On Thursday night in the middle of a National Hockey League game between the Chicago Blackhawks and the Winnipeg Jets, an unfamiliar figure in a No. 90 Blackhawks jersey stepped onto the ice at the United Center.
"Hey who's this guy?" an announcer joked.
That guy was Scott Foster, the team's emergency goalie, a 36-year-old accountant who hadn't played in a competitive hockey game in more than 10 years. He played hockey for Western Michigan University from 2002 to 2005 and plays in recreational "beer leagues." But Foster has never played in the NHL.
Less than 15 minutes after taking the ice, Foster emerged a hockey legend, delivering a performance that left everyone who watched it in awe.
"Scott Foster is officially somehow the most improbable, unlikely story in Chicago sports in March, knocking off Loyola's run to the Final Four. An accountant who plays in a beer league coming in and playing goalie and shutting down an actual NHL team for more than half a period," Matt Lindner wrote on Twitter.
But how did the father-of-two and recreational player end up trending on Twitter and stealing the spotlight from fellow Blackhawk Brent Seabrook, who played his 1,000th-regular-season game that same night?
Foster is one of a small group of "emergency backup" goaltenders who are kept on hand, usually in the press box or the stands, in the highly unlikely event both regular goalies on the roster are hurt or otherwise unavailable.
It is "among hockey's great quirks," as Hockey News put it, "is that it's the only pro sport with the potential for someone not on the roster to come out of the stands and actually play in the game." But, "it takes a very rare set of circumstances to open that door . . ."
Hours before the game, goaltender Anton Forsberg injured himself during a morning practice, according to the Chicago Tribune. Down to one goalie, rookie Collin Delia, the Blackhawks signed Foster as an emergency back-up.
This isn't the first time Foster has been tapped for the role. In a post-game interview, he said he had been designated as the emergency goalie for 12 or 15 games this season, but his usual duties involved sitting in the press box and taking advantage of the free food.
So imagine his surprise when he learned that Delia – in the midst of his own NHL debut – had suffered an injury in the third period, and he was needed.
"The initial shock happened when I had to dress and then I think you just kind of black out after that," Foster said.
The cameras trained on him as he made his way past a bemused Joel Quenneville, the Blackhawks' coach, and other players.
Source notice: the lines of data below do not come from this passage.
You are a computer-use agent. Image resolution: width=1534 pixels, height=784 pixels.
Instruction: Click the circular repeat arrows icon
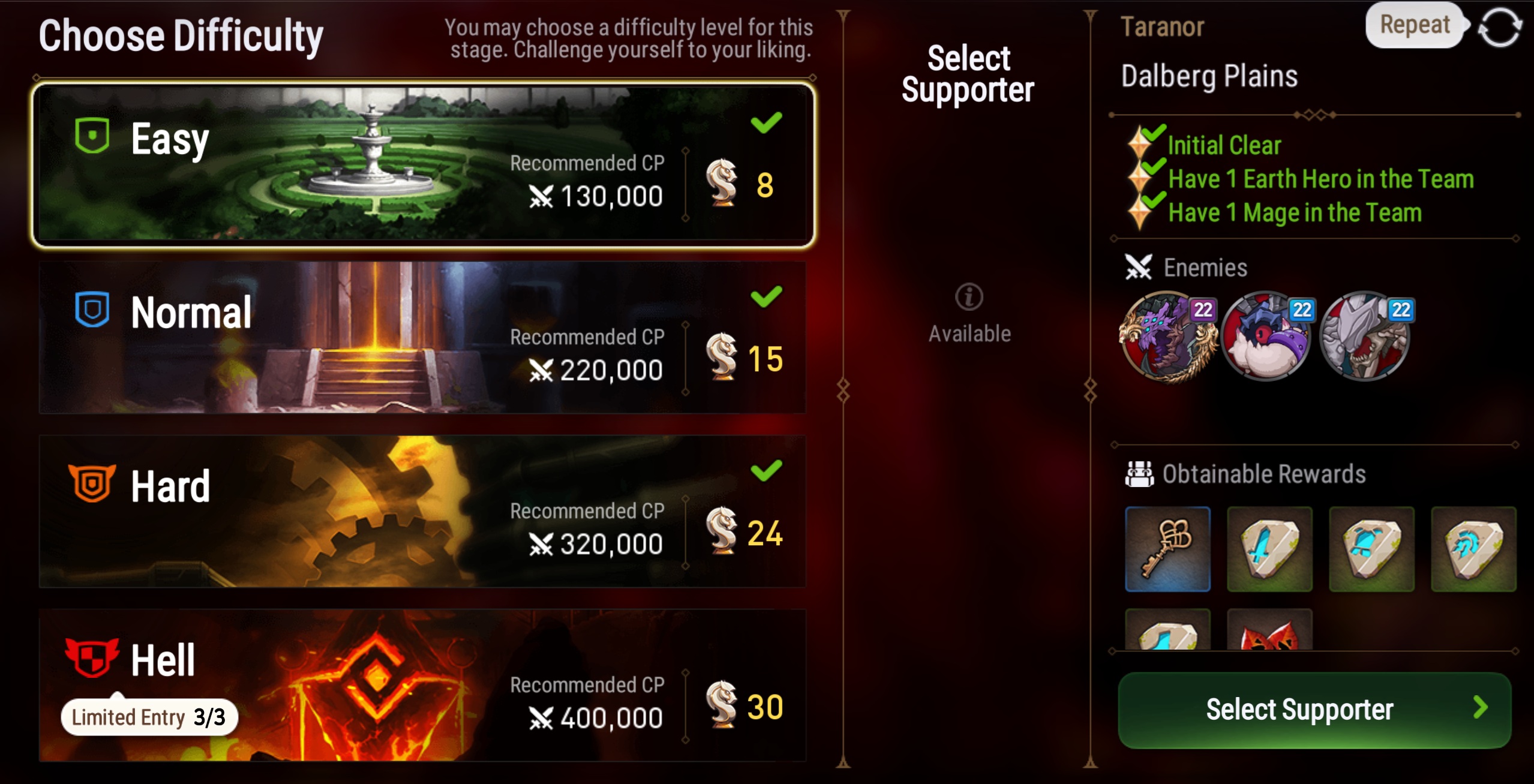click(x=1499, y=27)
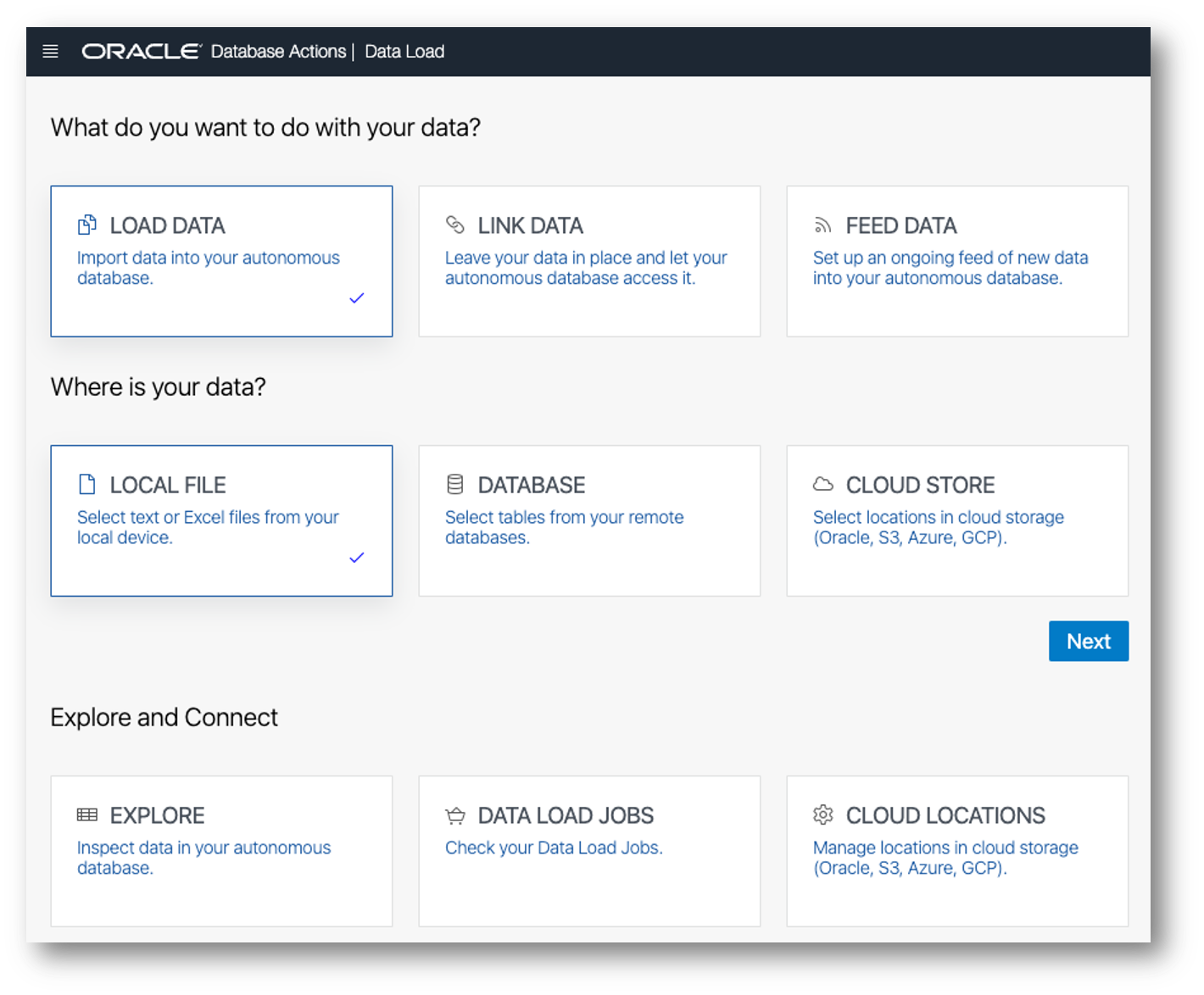Click the Load Data documents icon

point(87,225)
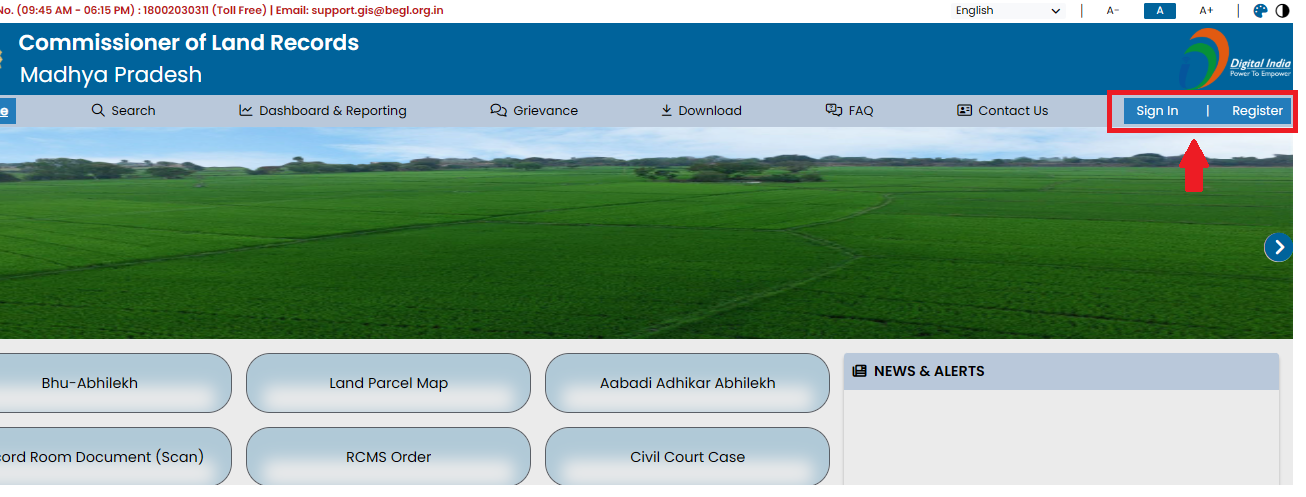This screenshot has height=497, width=1306.
Task: Click the Download arrow icon
Action: (666, 110)
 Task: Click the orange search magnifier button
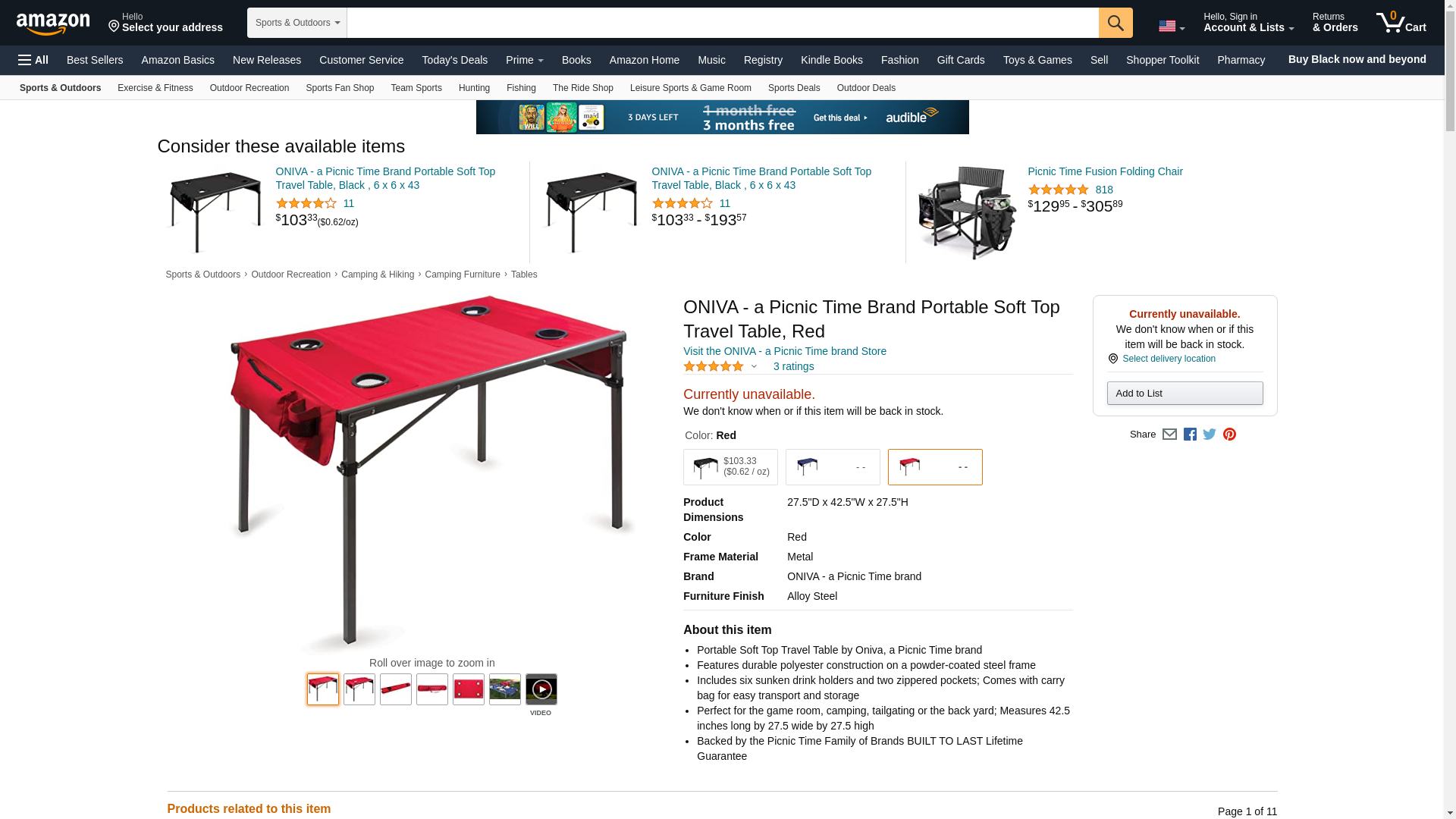click(1116, 23)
Despite wearing his hockey helmet, his eyes betrayed utter bewilderment.
When asked if he received any advice before his big moment, Foster said, "I don't think I heard anything other than 'Put your helmet on'."
It turns out no advice was needed.
Foster was an impenetrable wall, stopping all seven of the shots he faced, the Chicago Sun-Times reported.
In the 14 minutes and one second that Foster played, the Internet went wild.
His spotless performance stunned fans, with Sun-Times reporter Satchel Price tweeting an all-caps reminder that Foster had "NEVER PLAYED PRO HOCKEY."
His spotless performance even earned him the team belt, which is awarded to the player of the game.
What a night.
"This is something that no one can ever take away from me," Foster said. "It's something that I can go home and tell my kids."
In an instant, Foster became an icon for adult recreational hockey players who imagine themselves playing in the NHL.
On Twitter, a user tweeted that Foster "is why we all keep plugging away in beer leagues and pick up games."
His story was even compared to other inspirational sports moments, like Rudy Ruettiger taking the field with the Notre Dame Fighting Irish.
Despite his newfound fame, Foster said he still has to go back to his day job, where he will trade his Blackhawks jersey for a button-down shirt.
"Who would have thought?" he said. "You just keep grinding away in men's league and eventually you get your shot."